英検4級不合格からTOEIC満点へ!英語講師・早川幸治の学習のコツ

2016.01.12

hayakawa-1早川 幸治 Hayakawa Koji(ニックネーム Jay)

TOEIC(R)対策のプロフェッショナル。現在は一般向けのTOEIC対策講座を開講している他、高校や大学でも教鞭を取る。また、企業の英語研修や、英語学習のモチベーションを維持させる学習サポートも行う。
主な著書に『2カ月で攻略 TOEICテスト730点!』(アルク)や、『新TOEICテスト出る語句1800』(コスモピア)など。
今回は早川先生に、英語教育の課題と学習のポイントについて伺ってきました。

日本の英語教育の課題

―早川さんは現在の英語教育についてどのようにお考えですか?

最近の英語教育では、先生が『子供たちはどう英語を学べば上達するのか』という方法論にフォーカスを当ててしまっているように感じます。例えば、数学がすごく嫌いな子がいます。その子に対して「数学が出来るようになる方法を見つけたんだ」と言ったところで、数学嫌いのその子は、興味がないので学習意欲は起きませんよね。英語も同じことで、大学入試へ高いやる気を持った生徒は良いのですが、そうではない学生ももちろんたくさんいます。今の時代、大学も入りやすくなったのであまり苦労しないで入学できます。勉強が面倒くさい、できればやりたくないという感情は当たり前なので、どう学べば上達するかの前に、勉強が面倒くさいと感じている子供たちに対して学ぶことの楽しさを伝える必要があると思います。

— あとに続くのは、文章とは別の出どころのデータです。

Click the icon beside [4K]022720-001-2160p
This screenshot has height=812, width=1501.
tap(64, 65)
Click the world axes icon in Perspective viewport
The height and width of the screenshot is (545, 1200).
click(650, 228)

―では、「学ぶことの楽しさ」はどのように教えればいいのでしょうか?

心のどこかで「英語ができるようになりたい」と思っている人は多いと思います。その思いをさらに引き出してあげるために、私は授業の最初に「音読をしたら英語がはっきり聞こえた」という成功体験をしてもらいます。また、英語に興味を持ってもらえるように、海外で活躍している日本人スポーツ選手の話を聞かせたり、動画を見せたりします。最近では、日本のラグビーがすごく有名になりました。きっと、彼らのおかげで今後の日本のラグビー人口は増加します。それと全く一緒で、英語を使って世界で活躍している日本人はたくさんいるので、その人たちの活躍を子供たちに見せ、憧れを抱かせることで、「自分も英語を介してあの人みたいな人間になりたい」と子供が思えば、英語を自発的に学びます。私自身がそうだったように、小さなことがきっかけで、「やってみよう」とスイッチが入ることが大切だと思っています。

hayakawa

英検4級不合格からTOEIC満点へ。英語習得のコツ

―早川さんは高校2年生の頃、英検4級に不合格になったにも関わらず、そこから怒涛の追い上げでTOEIC満点の990点を獲得、現在ではTOEICの専門講師をされています。なぜ英語学習を続けられたのでしょうか?

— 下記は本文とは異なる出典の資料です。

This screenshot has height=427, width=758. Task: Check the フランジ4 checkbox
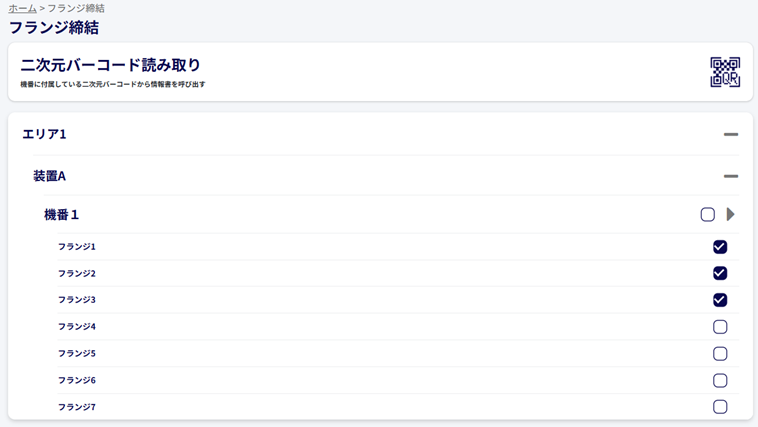tap(720, 327)
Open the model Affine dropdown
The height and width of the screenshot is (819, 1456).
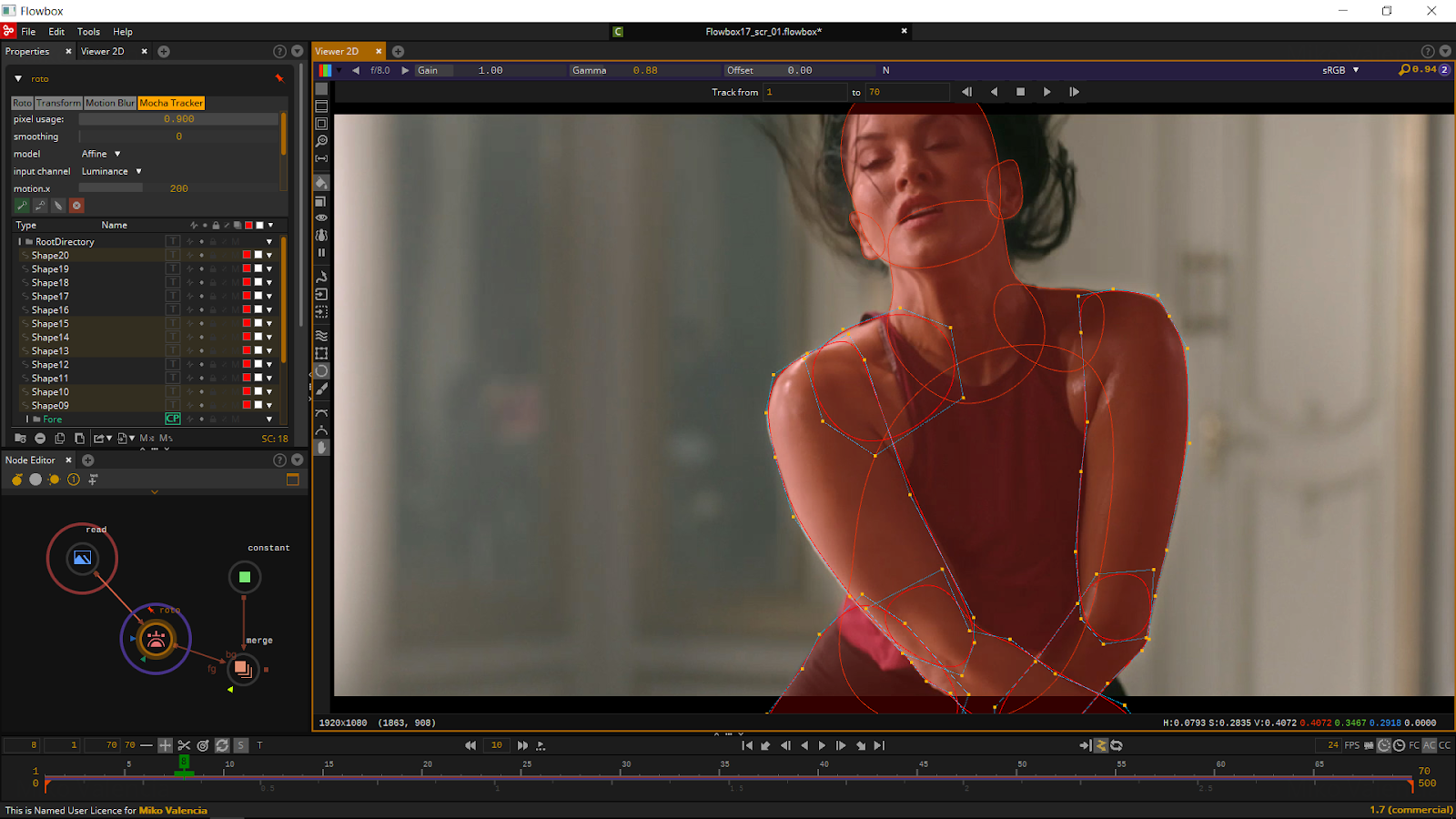pyautogui.click(x=101, y=154)

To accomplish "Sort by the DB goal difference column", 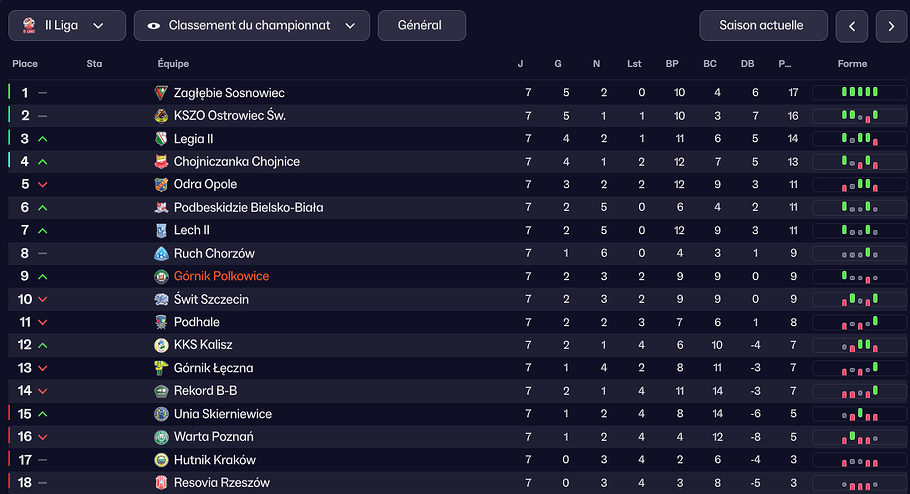I will point(747,64).
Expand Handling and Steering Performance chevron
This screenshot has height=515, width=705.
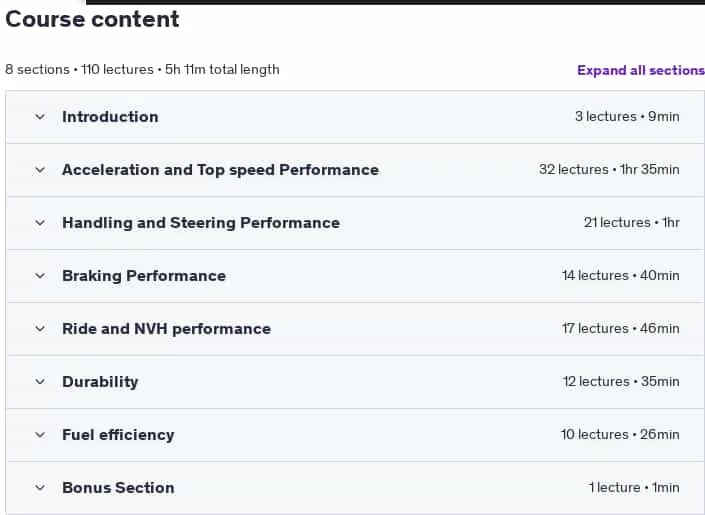coord(40,223)
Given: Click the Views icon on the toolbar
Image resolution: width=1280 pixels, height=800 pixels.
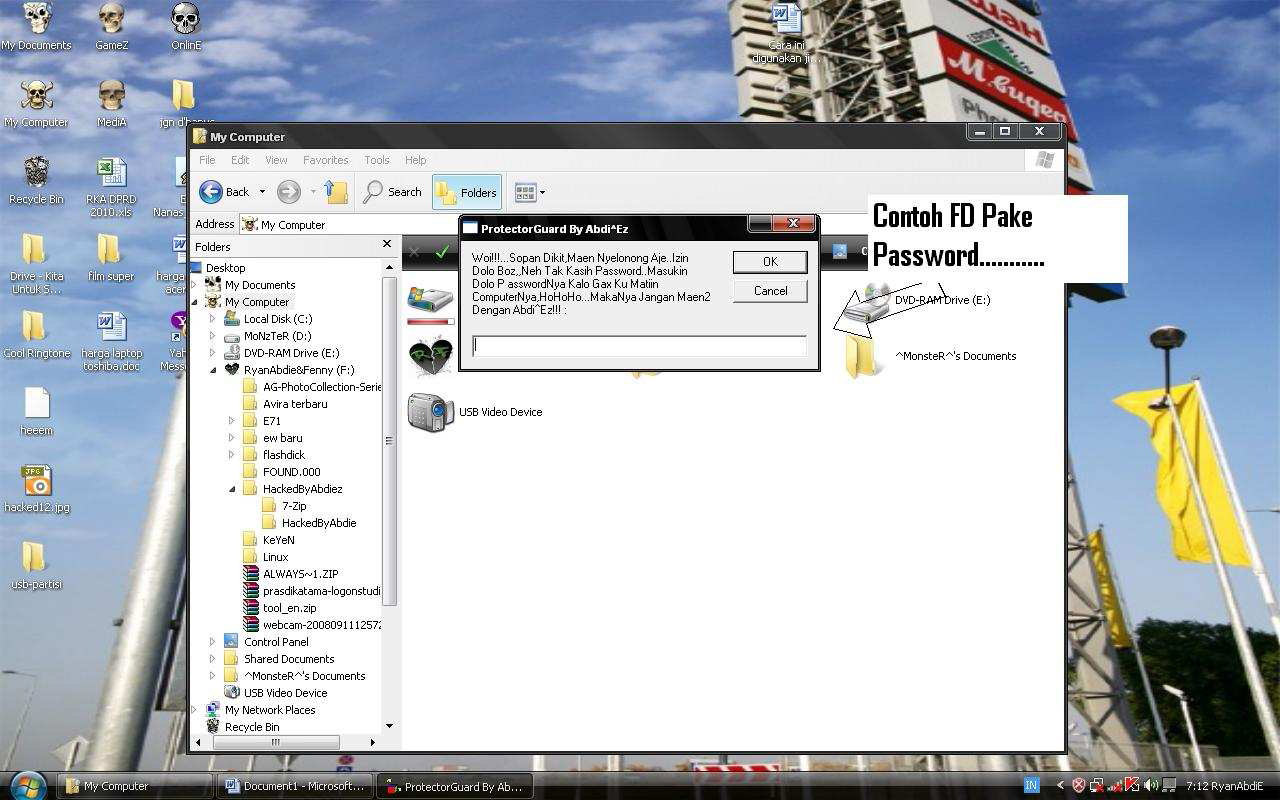Looking at the screenshot, I should pos(524,192).
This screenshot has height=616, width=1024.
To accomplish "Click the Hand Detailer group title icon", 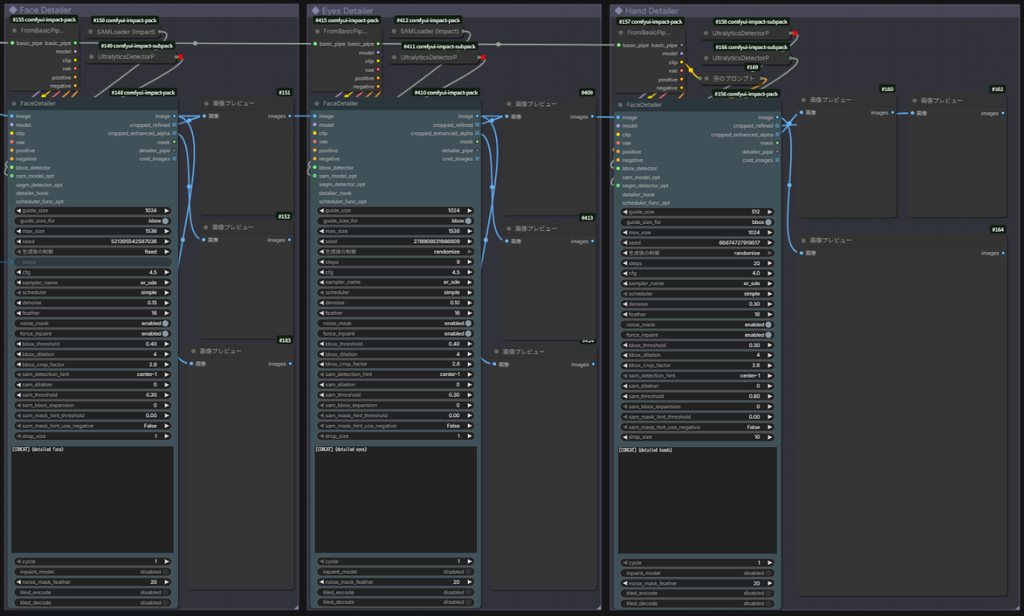I will pos(618,10).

実は、高校2年生のときには全く英語に興味がありませんでした。でも、それが好都合だったと思います。英検4級不合格でも全く落ちこまなかったので(笑)。高校時代、漢字検定や簿記など様々な資格を取得しました。大体やりきったかなと思ったとき、英検の存在に気づき、受験しました。なんとなくやってみるか、という程度で英検4級を受験した結果、「不合格A」の判定でした。判定がAってことはもう少しで合格できたじゃないか!と思い、それならやってみようかなという気持ちで勉強するようになったのが始まりです。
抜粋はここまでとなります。